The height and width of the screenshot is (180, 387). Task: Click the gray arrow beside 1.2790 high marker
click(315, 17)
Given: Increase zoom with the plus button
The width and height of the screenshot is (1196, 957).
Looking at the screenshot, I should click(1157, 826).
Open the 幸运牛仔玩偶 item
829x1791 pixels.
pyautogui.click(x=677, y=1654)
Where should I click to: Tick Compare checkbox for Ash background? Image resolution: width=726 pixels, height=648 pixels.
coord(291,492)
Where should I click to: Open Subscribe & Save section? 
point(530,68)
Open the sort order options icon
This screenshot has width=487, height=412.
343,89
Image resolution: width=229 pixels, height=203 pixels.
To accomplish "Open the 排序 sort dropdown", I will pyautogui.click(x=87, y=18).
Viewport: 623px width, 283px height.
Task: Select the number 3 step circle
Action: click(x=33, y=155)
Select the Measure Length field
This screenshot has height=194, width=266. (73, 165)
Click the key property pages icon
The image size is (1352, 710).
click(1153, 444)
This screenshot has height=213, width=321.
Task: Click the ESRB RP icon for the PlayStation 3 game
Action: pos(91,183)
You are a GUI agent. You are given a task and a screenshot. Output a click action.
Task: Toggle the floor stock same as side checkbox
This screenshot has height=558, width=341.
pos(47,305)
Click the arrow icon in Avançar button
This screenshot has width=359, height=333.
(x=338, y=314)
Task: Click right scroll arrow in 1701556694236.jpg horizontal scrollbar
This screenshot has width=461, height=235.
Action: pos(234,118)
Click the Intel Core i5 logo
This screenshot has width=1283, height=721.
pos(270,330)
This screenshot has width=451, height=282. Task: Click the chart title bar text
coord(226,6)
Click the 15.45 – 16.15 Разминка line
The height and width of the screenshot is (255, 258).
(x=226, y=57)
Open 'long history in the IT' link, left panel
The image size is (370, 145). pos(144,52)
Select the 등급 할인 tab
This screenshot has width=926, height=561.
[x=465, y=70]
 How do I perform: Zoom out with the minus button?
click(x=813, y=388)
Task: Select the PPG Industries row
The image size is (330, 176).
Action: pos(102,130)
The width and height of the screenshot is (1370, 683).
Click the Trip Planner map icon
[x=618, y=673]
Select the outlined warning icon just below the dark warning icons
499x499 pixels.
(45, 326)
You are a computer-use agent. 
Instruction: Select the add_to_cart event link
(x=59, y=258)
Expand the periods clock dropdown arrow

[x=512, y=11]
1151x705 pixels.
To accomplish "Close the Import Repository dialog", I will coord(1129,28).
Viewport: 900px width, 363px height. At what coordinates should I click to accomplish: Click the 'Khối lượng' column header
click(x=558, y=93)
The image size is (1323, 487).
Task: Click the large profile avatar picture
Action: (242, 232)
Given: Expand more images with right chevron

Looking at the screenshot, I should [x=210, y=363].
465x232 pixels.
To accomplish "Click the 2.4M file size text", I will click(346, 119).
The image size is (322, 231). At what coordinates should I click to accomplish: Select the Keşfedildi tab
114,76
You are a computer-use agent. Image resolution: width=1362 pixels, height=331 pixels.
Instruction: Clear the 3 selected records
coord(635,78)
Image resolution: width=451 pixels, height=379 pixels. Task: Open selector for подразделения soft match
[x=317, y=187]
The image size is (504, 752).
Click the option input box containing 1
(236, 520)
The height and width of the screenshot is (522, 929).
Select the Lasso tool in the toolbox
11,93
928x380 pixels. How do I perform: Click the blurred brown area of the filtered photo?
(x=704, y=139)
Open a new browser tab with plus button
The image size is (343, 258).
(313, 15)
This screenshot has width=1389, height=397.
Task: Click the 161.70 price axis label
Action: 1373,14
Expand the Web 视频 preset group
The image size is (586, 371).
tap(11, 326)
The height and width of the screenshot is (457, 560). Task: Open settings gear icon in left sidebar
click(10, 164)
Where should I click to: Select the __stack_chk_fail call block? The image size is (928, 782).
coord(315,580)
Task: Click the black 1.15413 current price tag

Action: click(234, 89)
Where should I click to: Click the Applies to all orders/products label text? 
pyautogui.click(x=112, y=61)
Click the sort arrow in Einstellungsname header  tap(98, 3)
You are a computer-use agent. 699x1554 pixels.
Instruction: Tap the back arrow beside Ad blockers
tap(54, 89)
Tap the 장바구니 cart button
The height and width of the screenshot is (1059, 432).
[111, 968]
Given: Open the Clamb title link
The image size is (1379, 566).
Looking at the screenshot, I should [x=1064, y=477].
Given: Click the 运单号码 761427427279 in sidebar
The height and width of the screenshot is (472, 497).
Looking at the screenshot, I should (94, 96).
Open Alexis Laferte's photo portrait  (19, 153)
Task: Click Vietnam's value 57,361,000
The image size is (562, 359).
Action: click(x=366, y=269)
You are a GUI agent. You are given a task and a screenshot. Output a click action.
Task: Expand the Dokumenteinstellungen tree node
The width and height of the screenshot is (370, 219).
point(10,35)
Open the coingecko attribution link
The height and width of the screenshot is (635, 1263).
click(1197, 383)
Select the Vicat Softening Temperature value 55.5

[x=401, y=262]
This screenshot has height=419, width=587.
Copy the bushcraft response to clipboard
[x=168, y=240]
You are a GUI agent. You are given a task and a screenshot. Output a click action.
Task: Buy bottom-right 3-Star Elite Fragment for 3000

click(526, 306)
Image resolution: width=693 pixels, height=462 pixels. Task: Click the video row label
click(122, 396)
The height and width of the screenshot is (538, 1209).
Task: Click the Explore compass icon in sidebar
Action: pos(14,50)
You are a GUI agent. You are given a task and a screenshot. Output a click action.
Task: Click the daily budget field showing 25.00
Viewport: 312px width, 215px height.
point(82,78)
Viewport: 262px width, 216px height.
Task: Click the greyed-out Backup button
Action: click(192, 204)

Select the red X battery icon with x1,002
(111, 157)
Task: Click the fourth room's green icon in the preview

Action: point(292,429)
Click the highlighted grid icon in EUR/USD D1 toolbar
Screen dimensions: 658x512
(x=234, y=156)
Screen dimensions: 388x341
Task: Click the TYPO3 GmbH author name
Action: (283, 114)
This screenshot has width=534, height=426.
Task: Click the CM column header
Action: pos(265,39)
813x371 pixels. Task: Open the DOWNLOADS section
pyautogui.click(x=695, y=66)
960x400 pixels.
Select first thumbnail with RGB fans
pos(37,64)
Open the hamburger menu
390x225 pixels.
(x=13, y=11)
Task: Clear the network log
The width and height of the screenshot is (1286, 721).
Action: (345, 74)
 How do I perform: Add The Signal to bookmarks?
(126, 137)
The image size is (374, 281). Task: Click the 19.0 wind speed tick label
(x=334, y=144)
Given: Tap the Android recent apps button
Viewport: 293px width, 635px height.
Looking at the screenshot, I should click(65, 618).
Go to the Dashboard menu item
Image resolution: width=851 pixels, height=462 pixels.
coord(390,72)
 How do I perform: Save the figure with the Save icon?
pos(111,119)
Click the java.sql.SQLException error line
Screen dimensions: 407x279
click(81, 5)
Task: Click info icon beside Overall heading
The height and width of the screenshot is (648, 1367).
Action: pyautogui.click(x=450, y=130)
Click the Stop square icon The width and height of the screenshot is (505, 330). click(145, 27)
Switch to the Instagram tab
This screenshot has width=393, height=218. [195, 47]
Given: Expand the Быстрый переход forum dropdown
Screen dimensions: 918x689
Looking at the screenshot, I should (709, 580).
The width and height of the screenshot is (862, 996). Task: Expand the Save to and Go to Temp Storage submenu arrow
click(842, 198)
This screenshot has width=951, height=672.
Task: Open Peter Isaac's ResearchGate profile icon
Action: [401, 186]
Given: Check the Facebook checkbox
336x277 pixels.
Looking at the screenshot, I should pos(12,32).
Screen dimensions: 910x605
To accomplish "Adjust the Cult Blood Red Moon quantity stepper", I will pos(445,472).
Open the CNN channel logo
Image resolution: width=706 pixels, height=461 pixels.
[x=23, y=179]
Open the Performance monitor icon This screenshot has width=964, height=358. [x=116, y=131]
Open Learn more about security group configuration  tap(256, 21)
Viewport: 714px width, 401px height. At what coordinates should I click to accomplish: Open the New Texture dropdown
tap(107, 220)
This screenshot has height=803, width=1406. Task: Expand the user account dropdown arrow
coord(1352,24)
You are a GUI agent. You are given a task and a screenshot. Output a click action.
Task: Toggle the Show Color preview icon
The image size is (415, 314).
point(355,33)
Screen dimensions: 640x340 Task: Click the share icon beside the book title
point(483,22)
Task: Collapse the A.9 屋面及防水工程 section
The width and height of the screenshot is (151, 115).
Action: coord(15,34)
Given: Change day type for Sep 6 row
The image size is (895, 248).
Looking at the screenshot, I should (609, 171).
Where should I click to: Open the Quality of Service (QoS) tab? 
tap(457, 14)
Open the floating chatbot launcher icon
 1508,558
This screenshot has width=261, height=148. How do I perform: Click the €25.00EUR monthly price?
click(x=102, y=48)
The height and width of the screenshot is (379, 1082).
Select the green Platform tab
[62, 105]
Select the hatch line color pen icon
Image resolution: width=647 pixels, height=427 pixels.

#####

● Problem to work on:
Pick out every line above that holds the word "computer" and copy it.

● Result:
You are a computer-use agent. 
You are a computer-use agent. Image resolution: width=1362 pixels, height=331 pixels.
You are a computer-use agent. 699x1554 pixels.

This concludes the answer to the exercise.